Ciel ! j’entends le couteau qu’ils aiguisent ensemble !

MAGUELONNE.

Pauvre jeune homme ! il frappe à son tombeau.

BLANCHE.

Je tremble.

Quoi ! je vais donc mourir !

Tombant à genoux.

Ô Dieu, vers qui je vais,

Je pardonne à tous ceux qui m’ont été mauvais ;

Mon père, et vous, mon Dieu, pardonnez-leur de même,

Au roi François Premier, que je plains et que j’aime,

À tous, même au démon, même à ce réprouvé,

Qui m’attend là, dans l’ombre, avec un fer levé !

J’offre pour un ingrat ma vie en sacrifice.

S’il en est plus heureux, oh ! qu’il m’oublie ! – et puisse,

Dans sa prospérité que rien ne doit tarir,

Vivre longtemps celui pour qui je vais mourir !

Se levant.

– L’homme doit être prêt !

Elle va frapper de nouveau à la porte.

MAGUELONNE, à Saltabadil.

Hé ! dépêche, il se lasse.

SALTABADIL, essayant sa lame sur la table.
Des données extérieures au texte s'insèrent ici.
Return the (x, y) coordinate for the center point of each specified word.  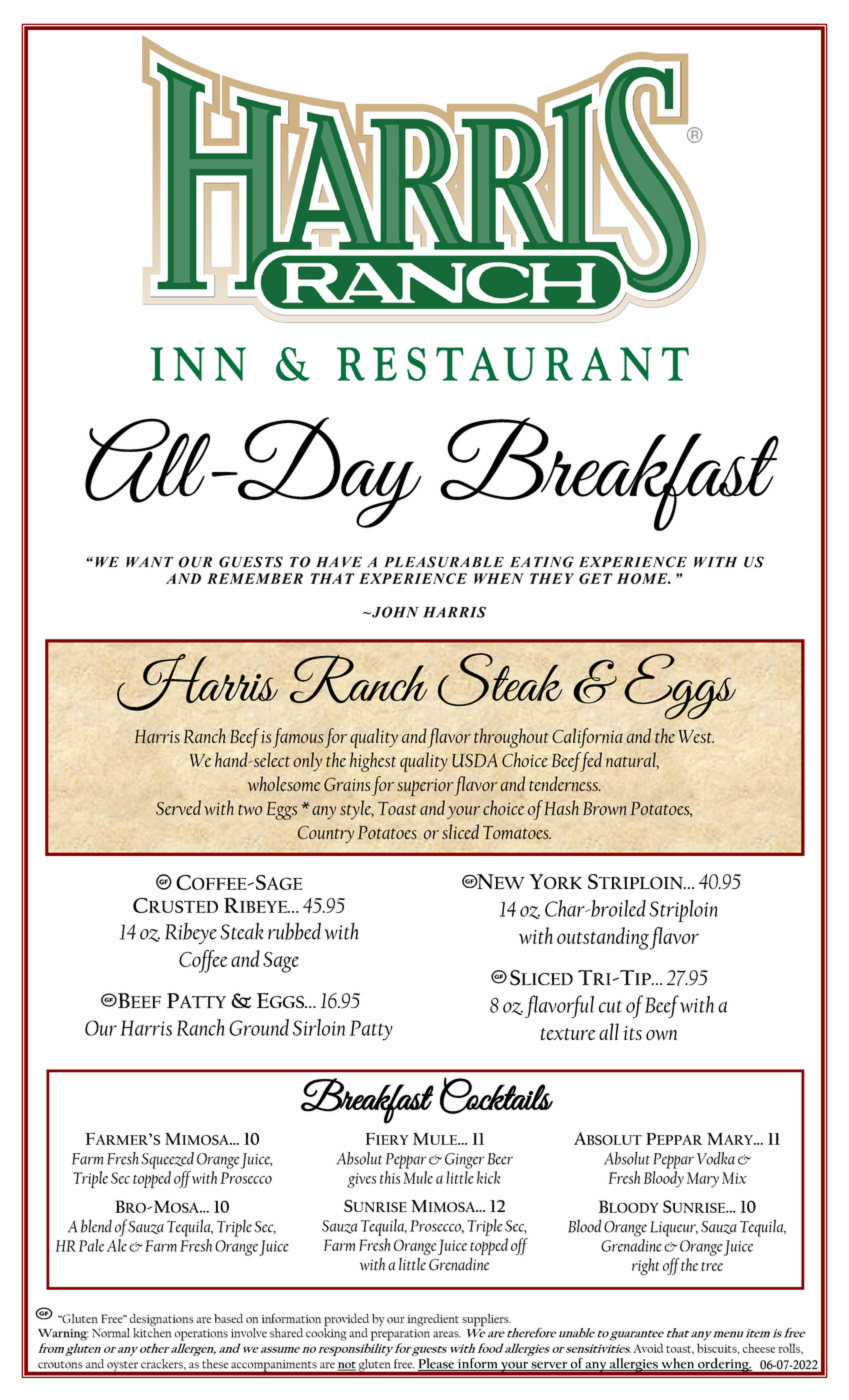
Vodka (716, 1158)
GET (595, 578)
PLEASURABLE (444, 562)
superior (425, 787)
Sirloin (319, 1027)
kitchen (152, 1332)
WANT (149, 562)
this (390, 1177)
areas (447, 1334)
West (696, 736)
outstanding (603, 938)
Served (178, 807)
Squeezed (168, 1160)
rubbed (294, 931)
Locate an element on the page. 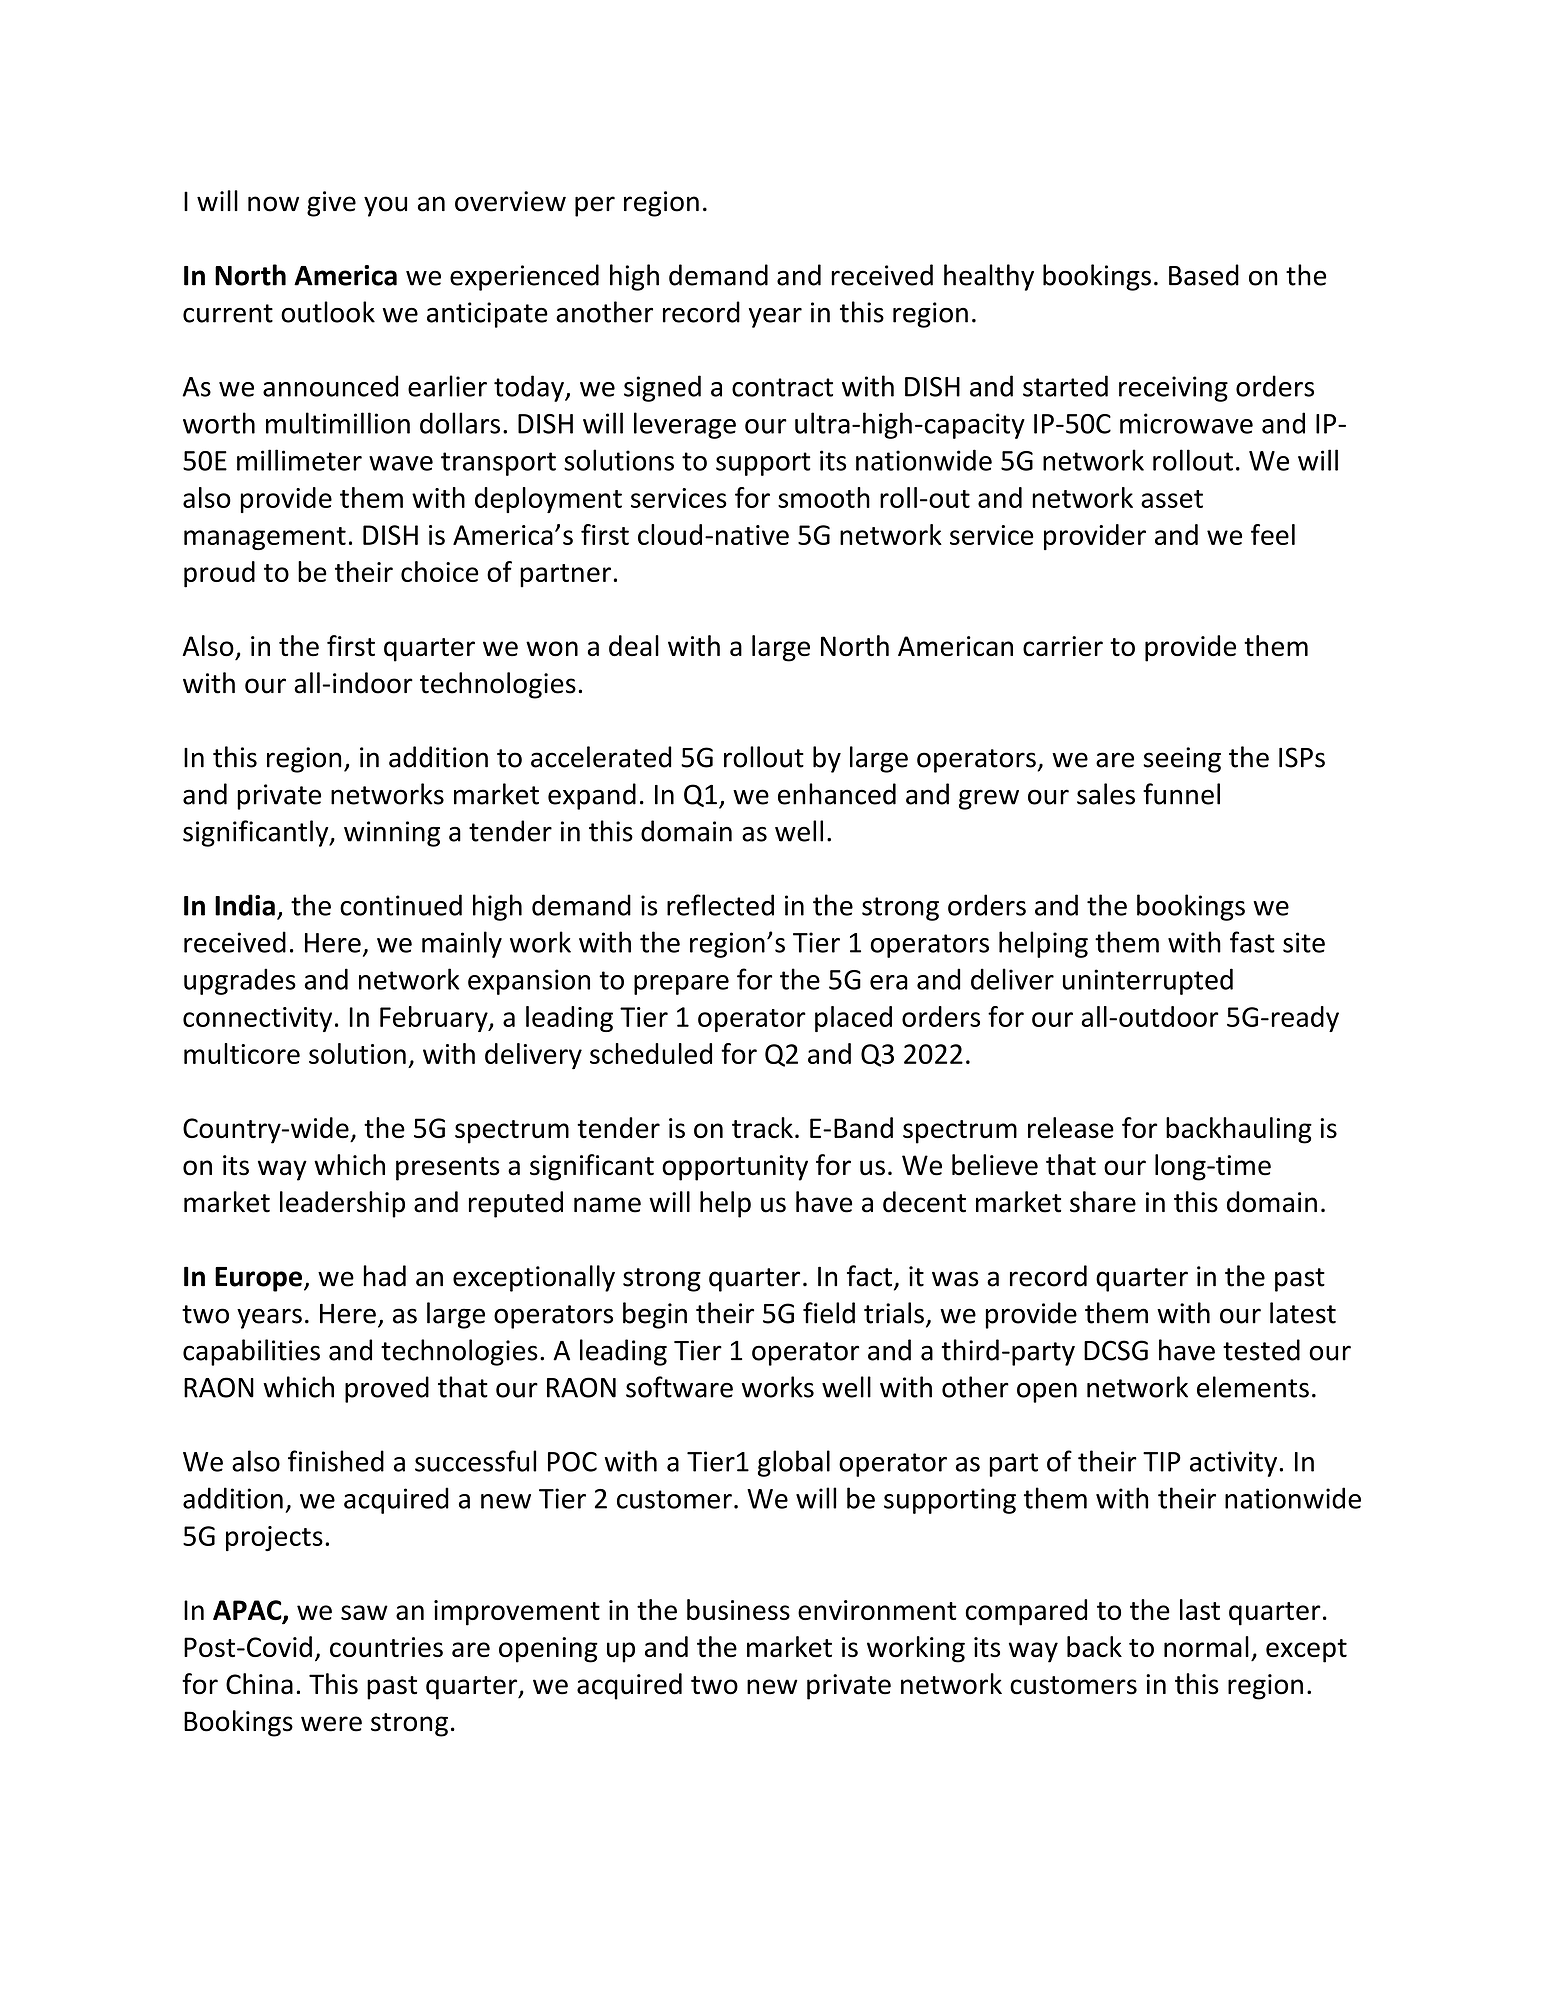 This document has height=2004, width=1548. give is located at coordinates (331, 204).
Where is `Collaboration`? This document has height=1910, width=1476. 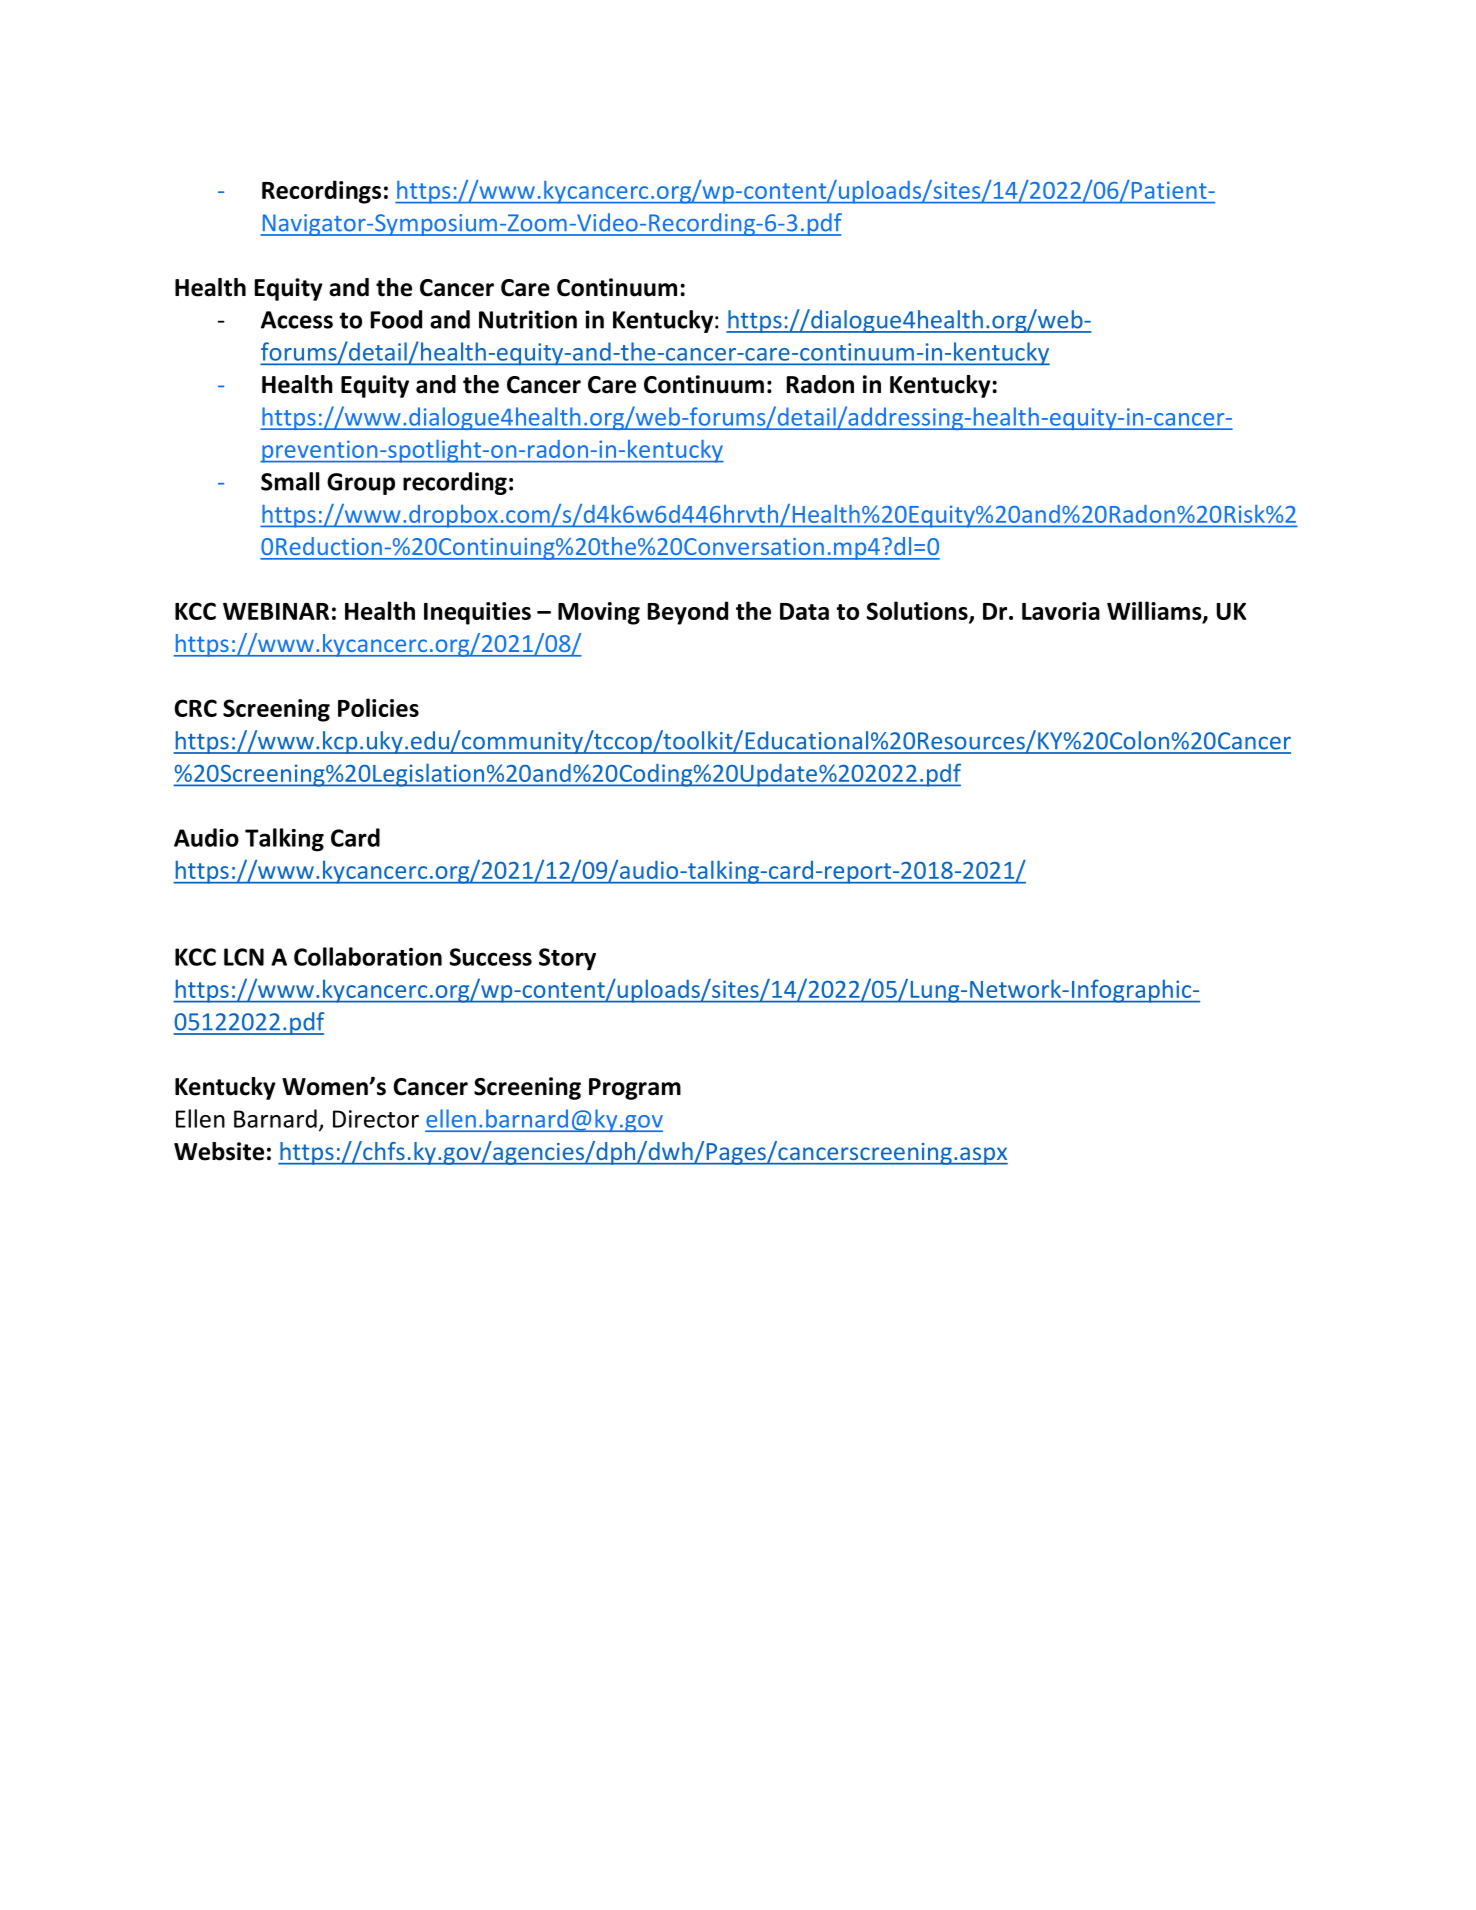 Collaboration is located at coordinates (368, 956).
Bon. – Derrière la porte attends que je me place.

BLANCHE.

J’entends tout ce qu’il dit. Oh !

Saltabadil se place derrière la porte, de manière qu’en s’ouvrant en dedans elle le cache à la personne qui entre sans le cacher au spectateur.

MAGUELONNE, à Saltabadil.

J’attends le signal.

SALTABADIL, derrière la porte, le couteau à la main.

Ouvre.

MAGUELONNE, ouvrant à Blanche.

Entrez.

BLANCHE, à part.

Ciel ! il va me faire bien du mal !

Elle recule.

MAGUELONNE.

Hé bien ! qu’attendez-vous ?

BLANCHE, à part.

La sœur aide le frère.

– Ô Dieu ! pardonnez-leur ! –Pardonnez-moi, mon père !

Elle entre. Au moment où elle paraît sur le seuil de la cabane,on voit Saltabadil lever son poignard. La toile tombe.